A worker who is a true independent contractor is responsible for paying their own taxes. They are also not covered by the contracting firm’s unemployment, workers’ compensation plans and employee benefits.
More information on independent contractor status can be found on the IRS website. An employer should consult with a labor law attorney to determine independent contractor status.
Correct classification of employees – whether it’s exempt or nonexempt or independent contractor status– is a cornerstone of determining a number of benefit and tax concerns. Employers often face questions from the IRS or Department of Labor when a worker who has been classified as an independent contractor applies for unemployment or workers’ compensation.
Eligibility for employee benefits such as retirement plans, health plans, and life insurance is generally limited to employees who meet the definition of “eligible employee.” If the employee or individual is improperly classified, they may not be enrolled in coverage.

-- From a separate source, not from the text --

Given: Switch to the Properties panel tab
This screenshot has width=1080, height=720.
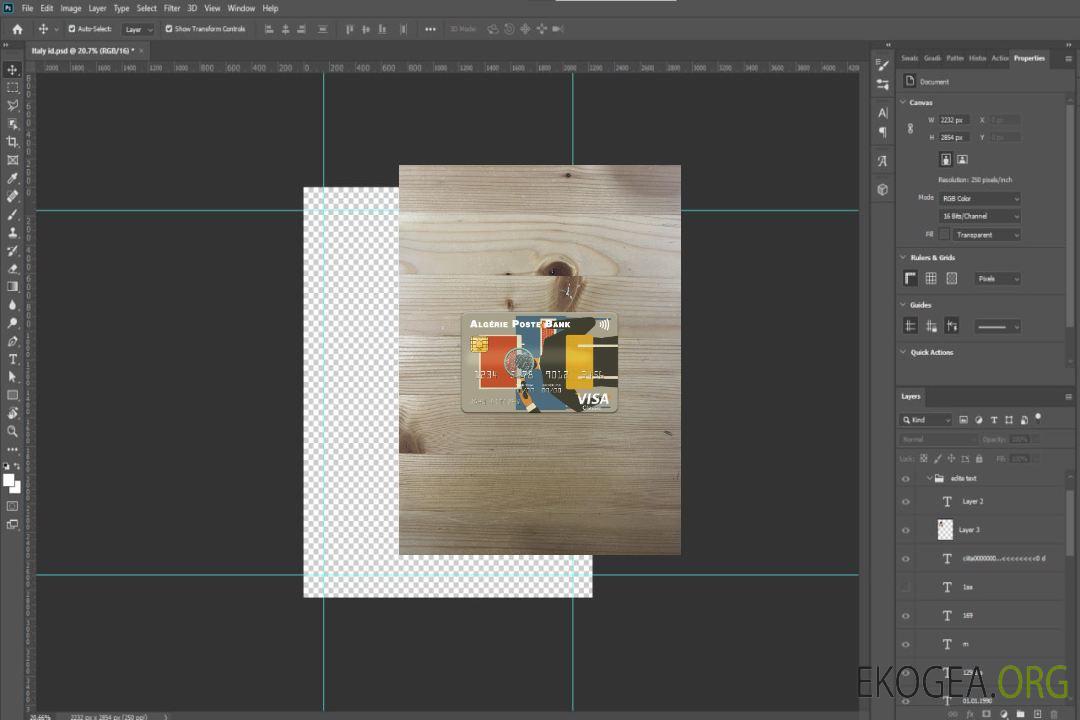Looking at the screenshot, I should (x=1029, y=58).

Incorrectly classifying employees can lead to errors in counting employees to determine compliance requirements with various employer laws. For example, applicable large employer (ALE) status depends on the average size of an employer’s workforce during the prior year. An employer counts full-time employees and full-time equivalent employees to determine ALE status. If individuals are misclassified as independent contractors rather than employees, an employer may be subject to the ALE requirements including employer reporting.

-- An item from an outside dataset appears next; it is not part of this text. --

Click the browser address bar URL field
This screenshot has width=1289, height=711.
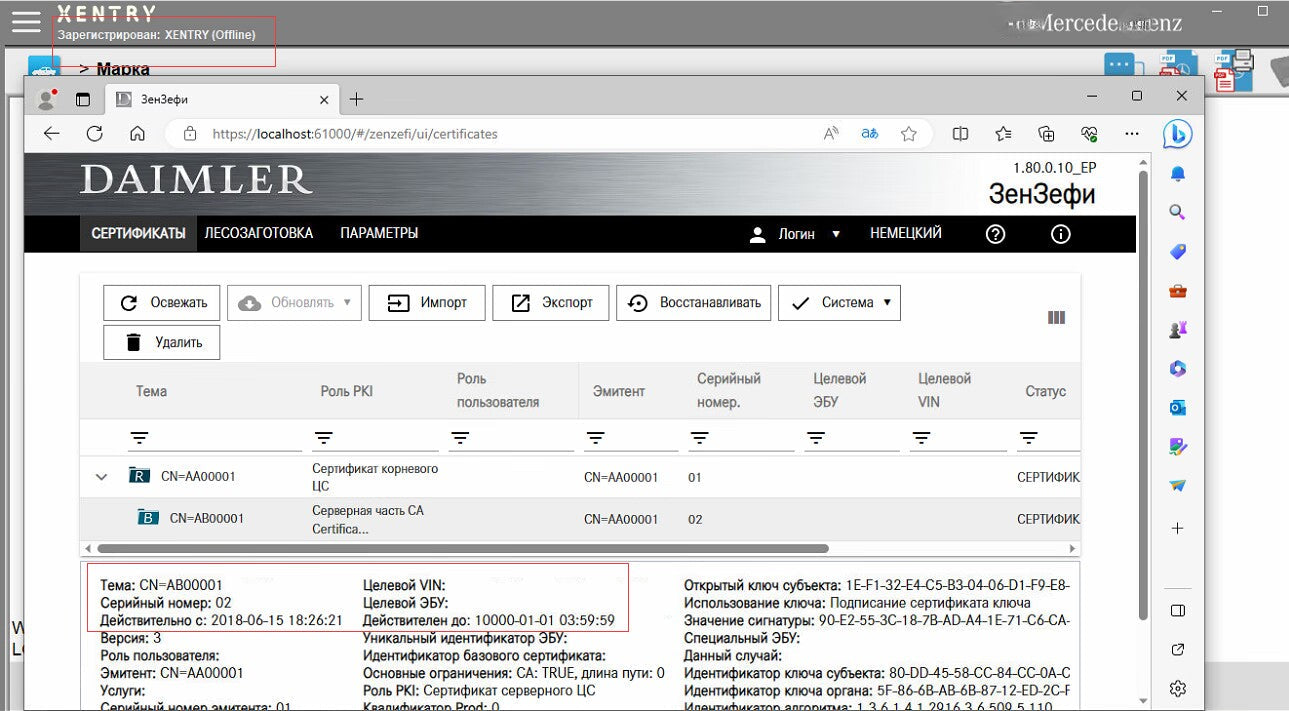pos(400,132)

Counting employees is critical to determine ALE status. Employer shared responsibility provisions and employer reporting apply to ALEs.

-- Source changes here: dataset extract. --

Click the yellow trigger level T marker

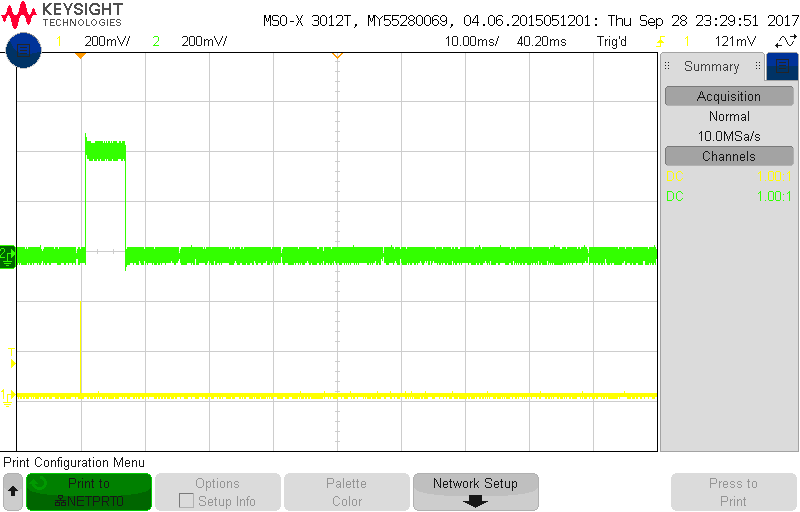point(11,358)
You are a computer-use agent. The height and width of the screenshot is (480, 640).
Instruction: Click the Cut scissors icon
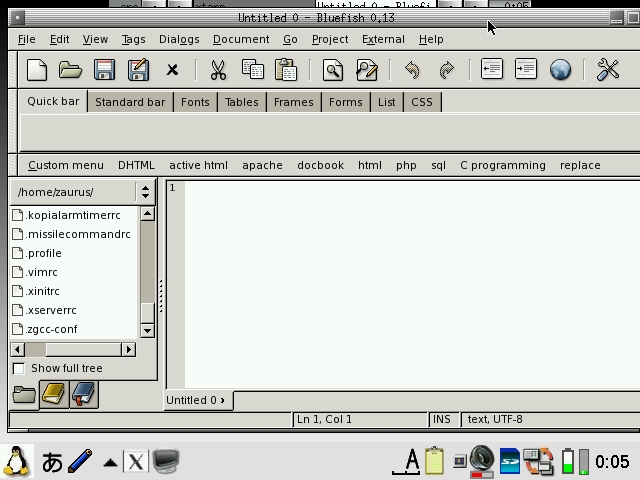coord(217,69)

With 2018 in the rearview mirror, employers need to determine ALE status for 2019. The IRS provides the following guidance:
If an employer has at least 50 full-time employees, including full-time equivalent employees, on average during the prior year, the employer is an ALE for the current calendar year. There are some nuances to determining ALE status. The IRS website has considerable detail in this regard.
Employers who have been remiss in assessing ALE status should review several years of employee counts. Employers who realize that they were ALEs should take immediate steps to come into compliance.
Spring is a good time to review plan documents and other paperwork. Summary Plan Descriptions (SPDs) may need to be revised to reflect changes that have
been made to a plan. A Summary of MaterialModification (SMM) must be distributed within 210 days after the end of the plan year in which the material modification has been made.
Privacy and security of financial and personal information is no longer an academic abstraction. Breaches of such data are announced with stunning frequency. Covered entities and Business Associates (BAs) have legal requirements to safeguard and protect PHI (protected health information). Employers may be considered subject to HIPAA depending on their access to PHI.
The administrative safeguards of HIPAA require a risk assessment to identify the use of PHI and means to reduce the risk of a breach of PHI. The risk assessment should be repeated and reviewed at regular intervals. Making this review part of “spring cleaning” is one way to ensure that the review is conducted.
Another facet of HIPAA compliance is training employees. Training is not a “one and done” exercise. Training schedules for new and existing employees should be a part of the risk assessment and review.
Employers often make decisions to get through the renewal without regard to whether the decisions support their employee retention and recruitment strategies. A review of how plans are meeting goals well in advance of the next renewal can help an employer make more informed decisions in the coming year. Such a review can also find gaps in the strategy that can lead to additional sales such as ancillary or voluntary plans.